Qu'est-ce qui les a unies ? Qu'est ce qui les a séparées ?
Quel est l'événement déclencheur que Brune n'a pas vu ou pas voulu
voir ? Brigitte, blonde, bourgeoise, à l'humeur parfois
changeante... Qu'a-t-elle à reprocher à Brune, extravertie,
pétulante, instinctive ? Brune, en attendant l'enfant à
naître, tente de démêler l'écheveau. Elle détricote l'histoire
pour mieux la comprendre. Ou pas.
Agathe Ruga signe un
premier roman de presque trois cents pages, dense, parfois cru. Elle
y explore les ressorts de l'amitié fusionnelle et des premières
fois. Oscillant habilement entre deux temporalités, le présent de
la narratrice, enceinte, et son passé revisité, le roman est écrit
à la deuxième personne du singulier, comme une longue lettre à
l'amie qui a fermé sa porte sans un mot, laissant la narratrice dans
un profond désarroi. Dans un questionnement sans réponse. L'auteur
porte cette histoire comme Brune porte l'enfant à naître. Il va
bien falloir accoucher. En filigrane de ces gestations, le lecteur
évolue dans les excès de l'adolescence et ses sensations
exacerbées. L’écœurement des nausées côtoie celui des premiers
ratés à l'entrée dans le monde des adultes. L'écriture bouscule
le lecteur. Les personnages virevoltent. Tour à tour ils s'aiment et
se blessent, se cherchent et se perdent, sans qu'il n'y ait au bout
du compte ni bourreaux, ni victimes. Jamais coupables, seulement
humains. Le titre du livre rappelle la voix sucrée de France Gall
chantant Gainsbourg et sa « poupée de cire, poupée de son ».

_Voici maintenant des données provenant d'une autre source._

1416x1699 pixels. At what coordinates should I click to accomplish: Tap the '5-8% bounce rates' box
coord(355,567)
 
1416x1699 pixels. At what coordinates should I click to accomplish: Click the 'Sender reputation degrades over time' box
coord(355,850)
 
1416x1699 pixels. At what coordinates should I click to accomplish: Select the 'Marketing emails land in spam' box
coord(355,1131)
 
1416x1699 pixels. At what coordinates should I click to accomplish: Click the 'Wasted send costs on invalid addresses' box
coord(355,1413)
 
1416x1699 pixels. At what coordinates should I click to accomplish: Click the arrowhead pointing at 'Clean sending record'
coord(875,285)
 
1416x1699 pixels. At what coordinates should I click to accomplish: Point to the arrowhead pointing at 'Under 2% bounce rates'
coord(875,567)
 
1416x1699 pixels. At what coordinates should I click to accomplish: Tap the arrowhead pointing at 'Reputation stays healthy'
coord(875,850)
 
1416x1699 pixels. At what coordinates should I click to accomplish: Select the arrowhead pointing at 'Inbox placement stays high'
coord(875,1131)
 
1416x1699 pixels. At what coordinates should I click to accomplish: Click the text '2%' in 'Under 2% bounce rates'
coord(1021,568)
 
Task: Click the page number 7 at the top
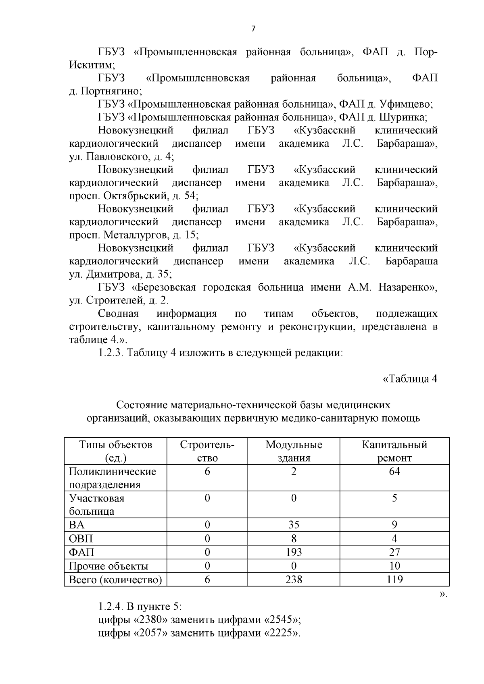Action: click(x=253, y=29)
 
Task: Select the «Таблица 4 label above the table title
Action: click(x=410, y=379)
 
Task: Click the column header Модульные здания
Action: click(x=294, y=451)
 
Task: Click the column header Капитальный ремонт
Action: click(x=394, y=451)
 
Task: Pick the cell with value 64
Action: click(x=394, y=471)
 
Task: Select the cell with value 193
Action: click(x=294, y=552)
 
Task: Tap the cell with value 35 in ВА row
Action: click(x=294, y=525)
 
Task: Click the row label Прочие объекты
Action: click(x=108, y=566)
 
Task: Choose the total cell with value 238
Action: click(x=294, y=580)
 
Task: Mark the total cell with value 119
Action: click(x=394, y=580)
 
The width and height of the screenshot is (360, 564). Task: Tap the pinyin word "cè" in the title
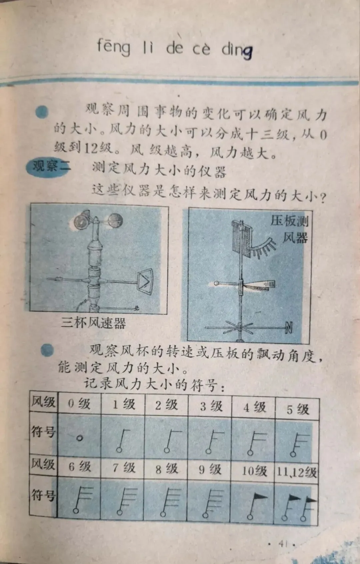point(201,49)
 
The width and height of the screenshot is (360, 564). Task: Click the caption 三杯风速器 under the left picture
point(93,322)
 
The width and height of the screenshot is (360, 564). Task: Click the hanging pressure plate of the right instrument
point(241,238)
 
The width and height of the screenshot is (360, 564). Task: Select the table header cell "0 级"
point(79,404)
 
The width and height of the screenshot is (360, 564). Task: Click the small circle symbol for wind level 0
point(80,438)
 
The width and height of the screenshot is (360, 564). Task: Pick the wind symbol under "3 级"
point(214,442)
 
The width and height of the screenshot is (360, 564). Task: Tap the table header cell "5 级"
point(298,409)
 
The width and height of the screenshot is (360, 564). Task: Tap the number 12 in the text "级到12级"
point(91,148)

La muse de Michel Berger n'est jamais loin dans le récit,
« évidemment ». Ses mélodies s'égrennent tout au long
du livre et servent de titres aux différentes parties. Agathe Ruga
donne le ton avec la première, « des gens bien élevés »,
chanson méconnue et impertinente. Le livre lui, se termine, c'est
logique, comme un accouchement, par la délivrance. Félicitations,
beau bébé !
Sous le soleil de mes
cheveux blonds. Agathe Ruga. Editions Stock arpège. 18,50€.
Blogueuse littéraire,
Agathe Ruga a également créé le Grand Prix des Blogueurs. Dans son
premier roman « Sous le soleil de mes cheveux blonds »,
aux éditions Stock, elle raconte l'histoire d'une rupture amicale. Dans la vraie vie, elle habite Chalon sur
Saône et a accouché de sa troisième fille peu après la sortie du roman. Elle a accepté de répondre à quelques questions.
A.L : Comment
démêler le vrai du faux dans ce récit souvent étourdissant d'une
rupture amicale entre deux jeunes femmes qui ont vécu ensemble leur
adolescence avant que l'une d'elle ne décide de couper les ponts
sans donner d'explication ?
A.R : L'histoire est
inspirée d'un chagrin personnel. J'ai ensuite brodé autour pour
toucher à l'universel. Pour l'anecdote, je suis vraiment dentiste,
comme la narratrice.
A.L: Sur Instagram,
vous êtes Agathe The Book et parlez de vos coups de cœur
littéraires.
A.R : J'aime lire et
écrire. J'ai pourtant fait une formation scientifique. Alors en
2015, j'ai ouvert un blog... pour moi... comme une sorte d'échappée
personnelle. Je partageais mes lectures avec d'autres lecteurs. C'est
devenu une passion, une addiction.
A.L: Il arrive,
pendant la lecture de votre roman, qu'on ait un sentiment étouffant
par rapport à cette histoire, aux interactions entre les
personnages, au questionnement de la narratrice.
A.R : Il n'y a pas
de lecture confortable. J'aime que ce ne soit pas trop lisse. Je
voulais quelque chose de violent et intense pour parler de cette
période fondatrice qu'est l'adolescence : toutes les premières
expériences, le peu de place laissé à la tolérance, la relation
fusionnelle ou rien.... On s'identifie, on projette tout sur une
amie, les frustrations, les sentiments... Beaucoup vont chercher, ce
qu'on fait tous dans ce cas, une vraie raison à la rupture. Je ne
voulais pas qu'on s'attache plus à un protagoniste qu'à un autre.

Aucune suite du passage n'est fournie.